Directive: Copy out each line of the data below that contains the string "screenshot". Case counts.

Supplied information:

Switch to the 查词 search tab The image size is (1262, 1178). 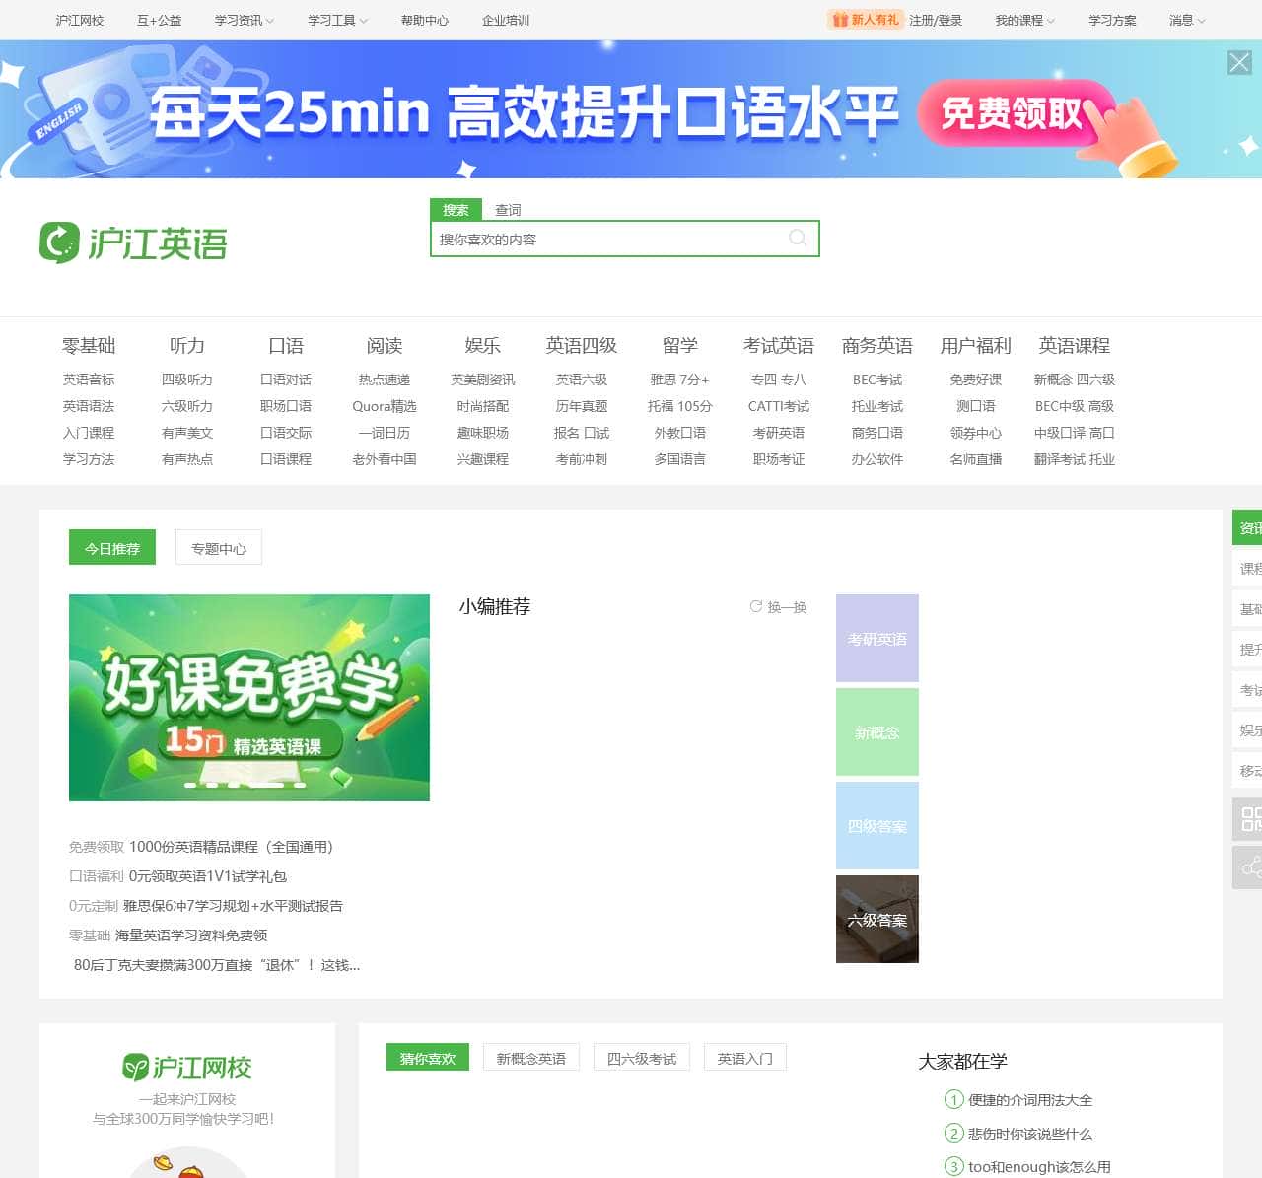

==

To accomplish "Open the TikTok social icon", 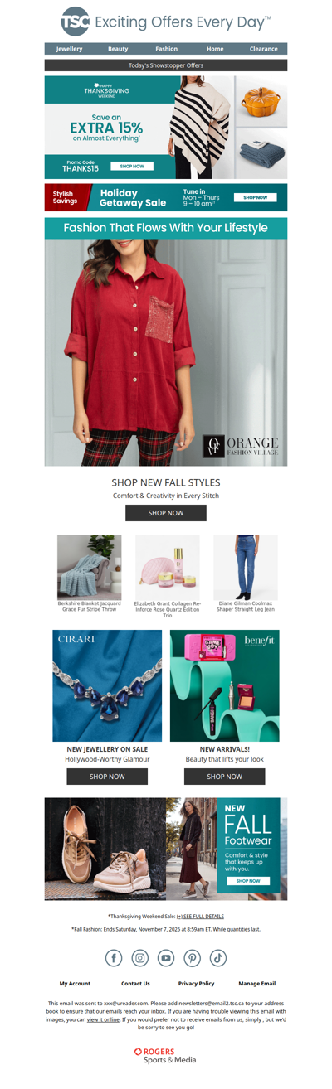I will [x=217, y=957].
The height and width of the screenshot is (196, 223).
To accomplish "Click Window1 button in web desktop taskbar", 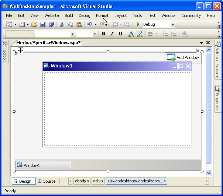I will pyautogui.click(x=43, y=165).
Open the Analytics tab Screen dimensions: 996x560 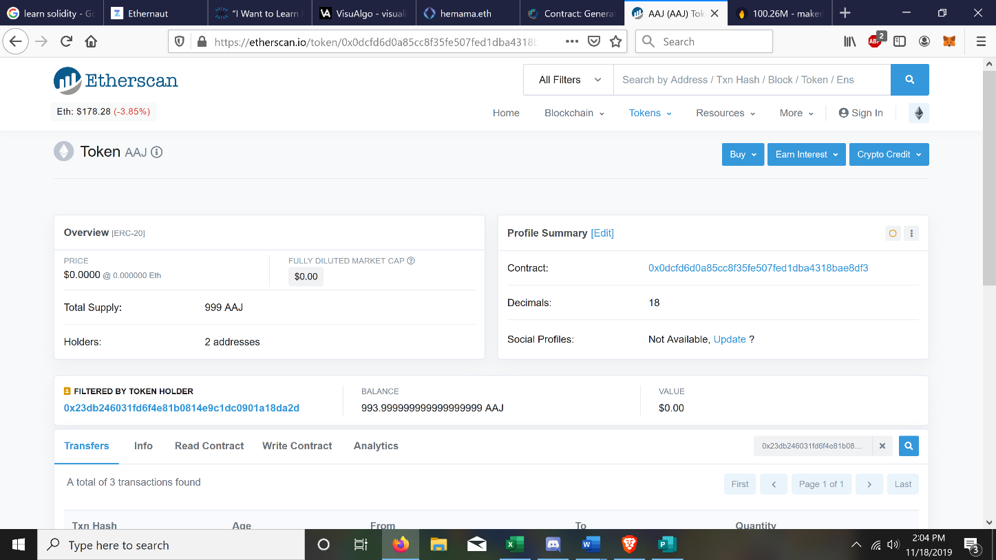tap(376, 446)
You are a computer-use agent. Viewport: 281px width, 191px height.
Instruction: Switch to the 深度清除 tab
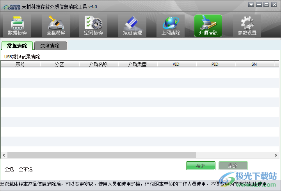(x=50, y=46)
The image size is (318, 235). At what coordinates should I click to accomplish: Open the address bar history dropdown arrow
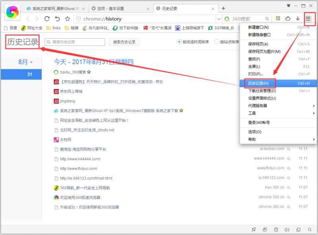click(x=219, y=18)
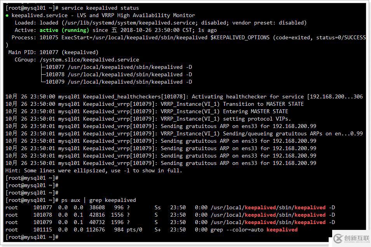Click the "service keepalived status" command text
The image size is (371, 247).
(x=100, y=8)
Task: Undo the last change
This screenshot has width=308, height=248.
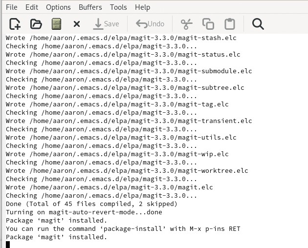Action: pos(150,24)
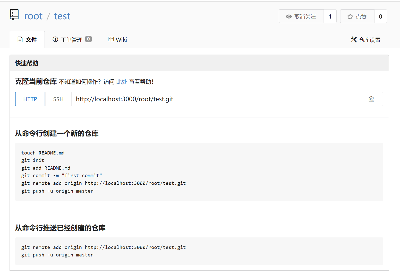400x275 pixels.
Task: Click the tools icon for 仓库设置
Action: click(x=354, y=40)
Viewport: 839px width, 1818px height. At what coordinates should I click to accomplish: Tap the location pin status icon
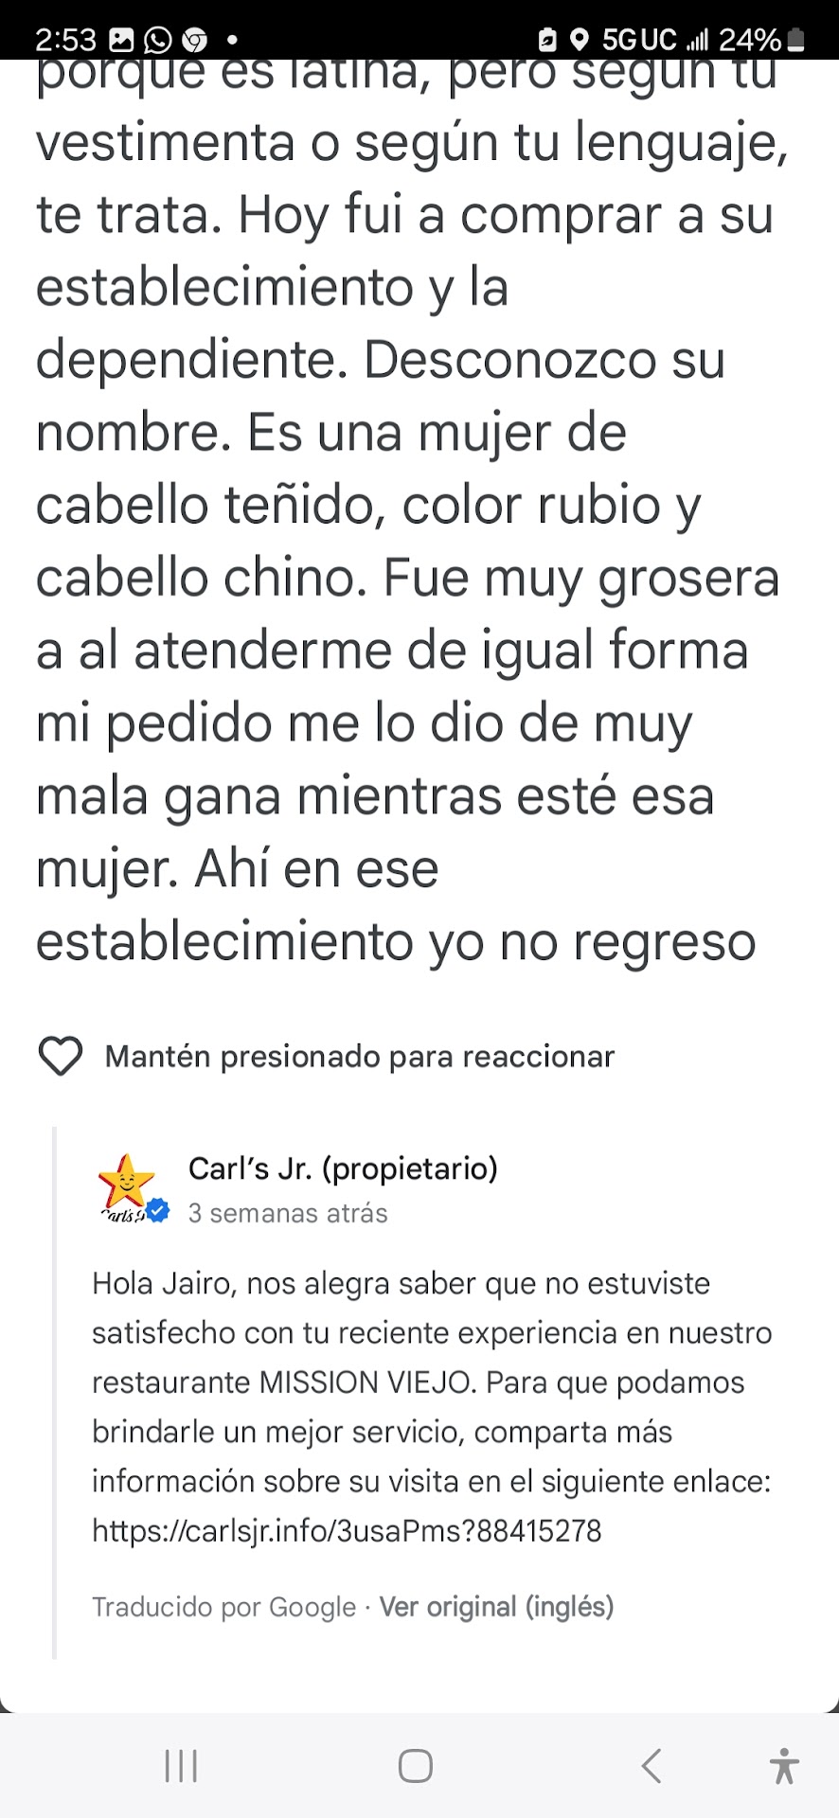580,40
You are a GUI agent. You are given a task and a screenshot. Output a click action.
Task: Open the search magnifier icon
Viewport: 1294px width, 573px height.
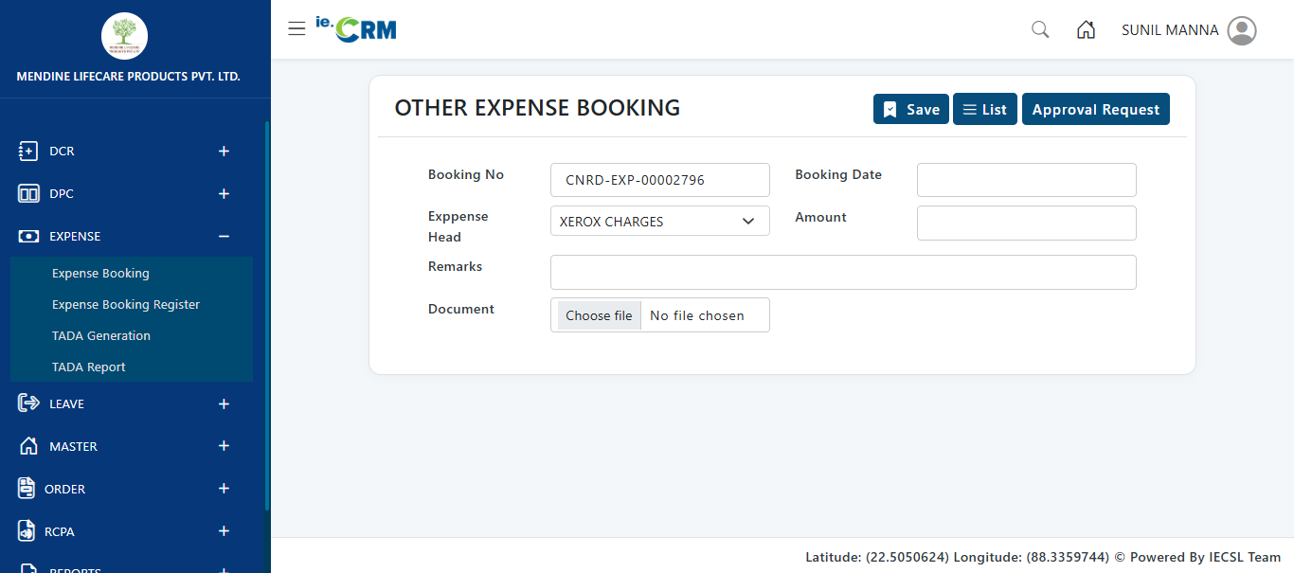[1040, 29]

...

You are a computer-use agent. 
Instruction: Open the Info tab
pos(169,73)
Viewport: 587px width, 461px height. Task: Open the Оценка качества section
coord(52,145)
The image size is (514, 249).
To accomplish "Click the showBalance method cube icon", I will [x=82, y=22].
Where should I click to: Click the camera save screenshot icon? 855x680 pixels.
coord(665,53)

The result:
The height and width of the screenshot is (196, 223).
This screenshot has width=308, height=248.
You are a GUI agent. You are given a task and a screenshot. Output a click action.
Where should I click to: Click the camera save screenshot icon? 855x680 pixels.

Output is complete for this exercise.